Kos later revised his blog entry to include an apology for the comment, but what he had to say in his apology told many feminists that he'd completely missed the point:
...I honestly didn't mean to smear anyone who has ever taken a women's studies course, or majored or minored or gotten an advance degree in it. Just what is, to me, a small, extremist set looking for signs of female subjugation under every rock. So yeah, a poor choice of words that cast the net far too wide to cover the people that have, in fact, pissed me off.
So when Chaudhry's article hit newsstands, few were surprised when a defensive Kos condemned it as "Another article with tedious whining about the supposed lack of diversity in the blogosphere." Kos cited the fact that he has had four female guest bloggers, and then named a few blogs run by women (none of them particularly widely-read in the feminist blogging community) as proof that there is, in fact, no problem. Chaudhry tore his argument apart, pointing out that:
...listing a bunch of women bloggers or talking about people you personally read doesn't begin to address the the homogeneity problem. Every report on the blogosphere — penned by blog advocates like Stoller and Bowers or Mike Cornfield — say the blogosphere remains very homogenous, and extremely skewed in terms of traffic. In terms of visibility and attention outside the blogosphere, none of the women bloggers except former Wonkette, Ana Marie Cox, even compare to the men. And this will be a problem as long as blogs continue to depend on traditional media to reach a larger audience, affect national debate etc.
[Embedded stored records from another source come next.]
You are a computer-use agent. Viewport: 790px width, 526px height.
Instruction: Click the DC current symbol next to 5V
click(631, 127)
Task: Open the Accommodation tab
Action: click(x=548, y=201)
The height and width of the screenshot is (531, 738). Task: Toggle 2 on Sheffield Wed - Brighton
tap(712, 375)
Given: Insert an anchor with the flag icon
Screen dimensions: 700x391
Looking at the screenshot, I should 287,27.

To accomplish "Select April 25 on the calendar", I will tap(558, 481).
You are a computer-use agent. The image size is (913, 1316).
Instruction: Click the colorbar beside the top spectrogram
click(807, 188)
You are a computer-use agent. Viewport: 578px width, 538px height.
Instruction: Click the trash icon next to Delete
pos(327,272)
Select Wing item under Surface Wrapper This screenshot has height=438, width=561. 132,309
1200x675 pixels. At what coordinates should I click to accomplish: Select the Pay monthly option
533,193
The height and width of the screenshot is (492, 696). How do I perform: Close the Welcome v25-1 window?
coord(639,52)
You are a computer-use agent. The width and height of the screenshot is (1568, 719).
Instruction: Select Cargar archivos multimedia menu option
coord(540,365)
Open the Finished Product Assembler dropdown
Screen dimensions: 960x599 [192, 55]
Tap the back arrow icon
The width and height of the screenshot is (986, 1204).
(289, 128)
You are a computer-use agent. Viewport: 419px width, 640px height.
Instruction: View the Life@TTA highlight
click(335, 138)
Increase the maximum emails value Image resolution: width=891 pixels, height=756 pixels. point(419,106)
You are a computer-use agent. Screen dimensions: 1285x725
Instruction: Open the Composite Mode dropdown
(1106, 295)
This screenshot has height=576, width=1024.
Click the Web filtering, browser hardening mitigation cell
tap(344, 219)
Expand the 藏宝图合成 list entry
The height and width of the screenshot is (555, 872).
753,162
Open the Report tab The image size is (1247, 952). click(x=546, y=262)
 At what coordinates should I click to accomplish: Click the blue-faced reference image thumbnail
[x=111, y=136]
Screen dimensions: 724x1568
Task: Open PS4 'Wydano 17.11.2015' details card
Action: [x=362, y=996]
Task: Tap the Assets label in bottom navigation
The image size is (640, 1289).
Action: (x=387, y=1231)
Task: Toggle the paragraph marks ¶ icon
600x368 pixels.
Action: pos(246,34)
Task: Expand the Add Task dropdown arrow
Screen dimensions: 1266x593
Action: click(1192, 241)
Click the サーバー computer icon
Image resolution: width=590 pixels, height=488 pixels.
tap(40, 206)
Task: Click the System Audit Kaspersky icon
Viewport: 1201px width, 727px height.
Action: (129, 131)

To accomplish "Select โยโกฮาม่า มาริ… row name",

Feminist blogger Bitch Lab makes a similar, but much more aggressive, argument that actually has me feeling sorry for ol' Kos. And she really hits him where it hurts by mentioning the fact that he's raking in some $480,000/year in advertising revenue and should not be presenting himself as if he were leading an Alabama bus boycott. This is a very lucrative career for him, and for him to act like he's just part of a movement seems, well...disingenuous.
Kos has made it pretty clear that he doesn't particularly mind if the blogosophere's demographics don't include very many women, and that he doesn't take seriously the prevailing women's voices on the feminist left. More to the point, he has treated Lakshmi Chaudhry--herself a giant in the online progressive community, with far more traditional-media gravitas than Kos--as if her opinion was completely worthless to him.
So is he a feminist? I don't know the guy; I'm not really qualified to say. But just as black liberals are increasingly becoming aware of social progressives who take them for granted and so-called "moderates" who praise The Bell Curve, the feminist left's longstanding awareness of the fact that there are people on the liberal wing of the culture wars who don't take feminist concerns seriously is beginning to trickle down to the rest of us.
The liberal establishment's answer to the Clinton-Lewinsky scandal should have been my first clue. It didn't matter, legend had it, if Clinton had abused his power to completely dominate, and get sexual favors from, a 20-year-old college-aged employee that he could have fired at any time. The power differential wasn't the problem, and anyone who tried to point it out got dismissed just as quickly as Kos dismissed Chaudhry. The problem was that he'd lied before a grand jury--and the real problem, for those of us on the left, was that "those Republicans" were trying to get rid of "our president."
In retrospect, maybe we should have let them. A left wing that does not at least include and value "the sanctimonious women's studies set," whether its majority entirely agrees with them on policy issues or not, may do more long-term damage to the feminist cause than a right wing that is at least willing to engage them as worthy adversaries. "The opposite of love," Elie Wiesel once said, "is not hate. It's indifference."